A Horseman Called Hammond

Three – A Facebook appeal

Nina Williams’s husband passed away in 1982. On the day of his funeral, Hammond told her daughter, Sian, that Bill Williams had visited him in a dream and asked him to look after Nina. He had agreed to this request, he said, in the dream, and so he duly stayed at Henryd Riding School until Nina’s own death in 2007.

The Zimbabwean economy was on its knees in the 2000s, the dollar was in free-fall and life was unbelievably tough for everyone. Living and working in the Serengeti, Sian and her husband sent small sums of money each month to pay salaries for Nina’s two grooms, Hammond and Jackson, and also for the employees of her friend, Scott. USD $10 doesn’t sound like much, but in the local economy it equated to a month’s pay. Hammond and the rest of the staff declared that this had been the sole reason they had survived when desperation was hot on the heels of all. Nina, struggling to afford to feed herself, attempted to rehome her beautiful Thoroughbred mare, Ebony Dancer, Hammond’s mount at the time. But options were limited and farms were being seized by the government in the most brutal manner. As she couldn’t bear to contemplate leaving Ebony at the mercy of farm invaders, she made the devastating decision to have the horse euthanased. Hammond, Nina and Sian shared the grief as a family.

On the day of Nina’s funeral, Hammond said to Sian, “Madam, do you remember my dream with your father? My job is now done and I want to go home to rest."

Sian was deeply moved by this simple remembered promise – one he had kept for 25 years.

She and her remaining family gave him the best retirement package they could afford at the time, together with a few things to help him be self-sufficient in his rural home near Mount Darwin, like a plough and small bits of equipment and financial contributions for livestock and seeds.

He visited them in Harare about once a year, but eventually the economic shambles and a series of severe droughts depleted and destroyed his livestock and crops. For months his dignity prevented him from asking for help but in the end he contacted Sian in desperation for any assistance she could give.
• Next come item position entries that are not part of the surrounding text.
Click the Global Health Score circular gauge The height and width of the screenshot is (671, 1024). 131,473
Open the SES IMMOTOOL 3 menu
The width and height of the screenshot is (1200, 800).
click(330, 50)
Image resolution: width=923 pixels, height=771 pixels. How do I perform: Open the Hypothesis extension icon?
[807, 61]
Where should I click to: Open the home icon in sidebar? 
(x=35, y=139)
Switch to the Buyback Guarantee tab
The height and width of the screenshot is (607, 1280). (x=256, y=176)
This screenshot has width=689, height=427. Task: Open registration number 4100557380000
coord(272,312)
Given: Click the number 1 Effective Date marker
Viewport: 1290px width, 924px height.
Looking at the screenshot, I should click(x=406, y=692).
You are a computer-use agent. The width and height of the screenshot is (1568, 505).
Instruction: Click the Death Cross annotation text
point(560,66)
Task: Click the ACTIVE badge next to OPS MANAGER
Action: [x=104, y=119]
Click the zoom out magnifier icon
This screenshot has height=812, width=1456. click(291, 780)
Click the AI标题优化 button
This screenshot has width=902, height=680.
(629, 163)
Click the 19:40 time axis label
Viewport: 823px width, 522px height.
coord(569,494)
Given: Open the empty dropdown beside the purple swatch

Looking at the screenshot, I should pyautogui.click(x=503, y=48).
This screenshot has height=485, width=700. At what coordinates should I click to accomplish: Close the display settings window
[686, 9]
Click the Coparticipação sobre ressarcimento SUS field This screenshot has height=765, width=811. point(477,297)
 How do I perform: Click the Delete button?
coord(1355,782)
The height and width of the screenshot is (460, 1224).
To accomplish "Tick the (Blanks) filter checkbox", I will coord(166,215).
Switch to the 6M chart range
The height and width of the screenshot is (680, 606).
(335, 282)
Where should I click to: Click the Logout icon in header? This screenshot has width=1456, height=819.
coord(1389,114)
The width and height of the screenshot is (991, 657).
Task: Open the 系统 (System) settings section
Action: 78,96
Her first instinct was to drive out to his home and assess exactly what he needed. But this was a time when the dictatorship in Zimbabwe was instigating a crackdown on the opposition party. The depressing reality was that if Hammond was to be visited by folk from Harare, especially whites, he was highly likely to be suspected of collaborating with the opposition and at the very least robbed of anything of value he had been given. At worst, well…. no need to go into that.

So arrangements were made for some trusty friends, one of whom was a builder, to conduct an undercover operation and report back. In due course Hammond and his family received clothing, blankets, groceries, seedlings and a new roof and door for his crumbling house, then eventually an extension to create another room.

Sian put an appeal on Facebook, reaching out to her friends in Zimbabwe and across the world, especially those like me who had known Hammond. The donations received enabled her to maintain the clothing, food and provisions gifts and to pay for bus fares for the guys transporting all these things to him. On their first recce visit, Hammond had given them a collection of pretty stones to take back to Sian as a special thank you because he knew she loved and collected such things. He went to the nearby Mazowe River with Ramson, the builder, specifically to fetch them. His gift included a selection of ground nuts for Sian, sugar beans for her maid and gardener and some maize for Ramson.

Thus all who were a part of the “Hammond Mission” were so kindly acknowledged.